KEMACETAN di Jalan Teluk Gong Raya, Penjaringan, Jakarta Utara, seakan menjadi pelengkap hingar bingarnya dunia malam di Kalijodo. Deret 50-an warung remang-remang dan kafe penjaja minuman keras yang sudah ada sejak lama seperti menjadi ikon utama tempat hiburan malam kelas menengah bawah itu.Selepas azan magrib berkumandang, suasana kawasan yang masuk dalam wilayah Kelurahan Penjagalan ini mulai berubah. Warung remang-remang dan kafe kelas kampung yang khusus menyediakan minuman keras, satu per satu mulai menyalakan lampu kerlap-kerlip yang menghiasai tembok utamanya.
Reklame dan neon box iklan bir mulai bersaing menghiasi malam Kalijodo. Satu per satu perempuan yang bekerja di industri hiburan malam dengan dandanan seksi yang mengundang, mulai sibuk di tempat kerjanya masing-masing.
Aroma kali yang menjadi lintasan limbah warga Jakarta seperti tenggelam ditelan wangi menyengat puluhan bahkan ratusan perempuan penghibur yang mengandalkan hidup dari kawasan Kalijodo. Ya, itulah kawasan Kalijodo. Sebagian pria hidung belang bisa jadi tidak asing mendengar nama kawasan ini. Tempat pelepas syahwat ini mulai naik pamor di era kolonial Belanda, 1930-an.
Bahkan, wacana pembongkaran Kalijodo seperti sudah menjadi langganan dan bergulir dari gubernur satu ke gubernur lainnya. Namun hingga kini kawasan tersebut tetap berdiri. “Memang wilayah sana tempat maksiat. Warga sini enggak terlalu memusingkan selama mereka tidak mengusik,” ujar salah satu warga yang enggan disebut namanya usai salat magrib di Masjid Nurul Hasanah, Kalijodo, Rabu 10 Februari 2016.

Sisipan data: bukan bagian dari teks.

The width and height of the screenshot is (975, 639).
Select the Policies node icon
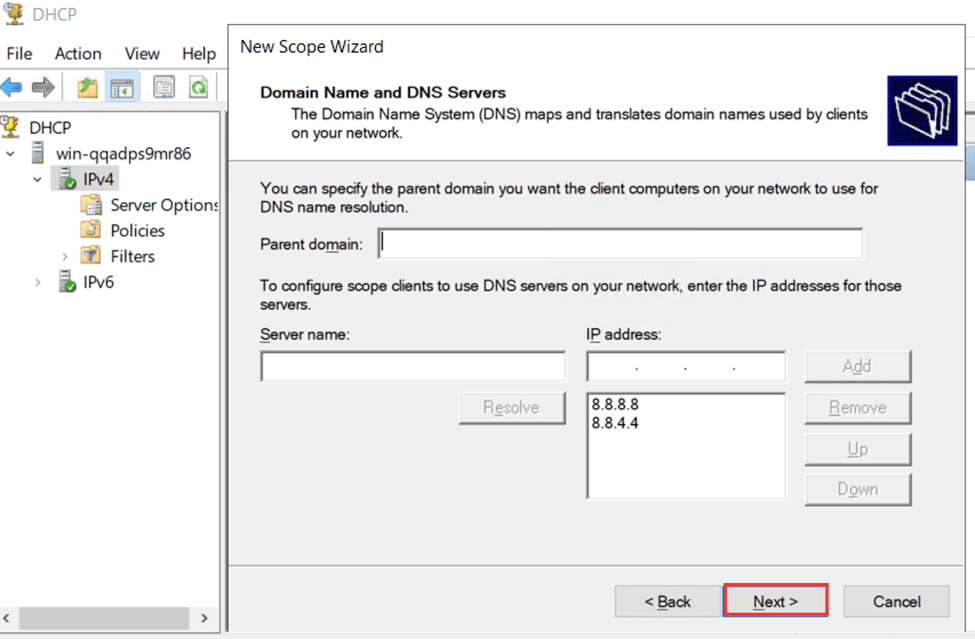[x=91, y=230]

Hentakan dangdut remix khas pantura mulai terdengar dari beberapa kafe ketika pintu terbuka. Tampak sejumlah wanita berpakaian seksi dengan make up tebal sibuk menggoda para lelaki yang datang atau melintas. Sedangkan di Masjid Nurul Hasanah, puluhan anak kecil asyik bercengkerama di lantai 2. Rupanya bocah-bocah itu tengah menanti guru ngaji mereka. Sementara di lantai bawah terlihat 3 pria sedang iktikaf sambil menanti azan Isya.
“Memang yang di sana (lokalisasi Kalijodo) itu kebanyakan orang pendatang semua. Kalau warga asli sini ya aktivitasnya biasa saja, seperti warga Jakarta lainnya,” ucap warga lainnya menimpali. Memang tidak semua bangunan yang ada di RW 5 Kelurahan Pejagalan itu dijadikan kafe maupun tempat karaoke. Kawasan prostitusi itu hanya tersebar di 5 RT yang ada di RW 5, yakni RT 1, 3, 4, 5, dan 6. Di RW 5 Pejagalan, terdapat 9 RT.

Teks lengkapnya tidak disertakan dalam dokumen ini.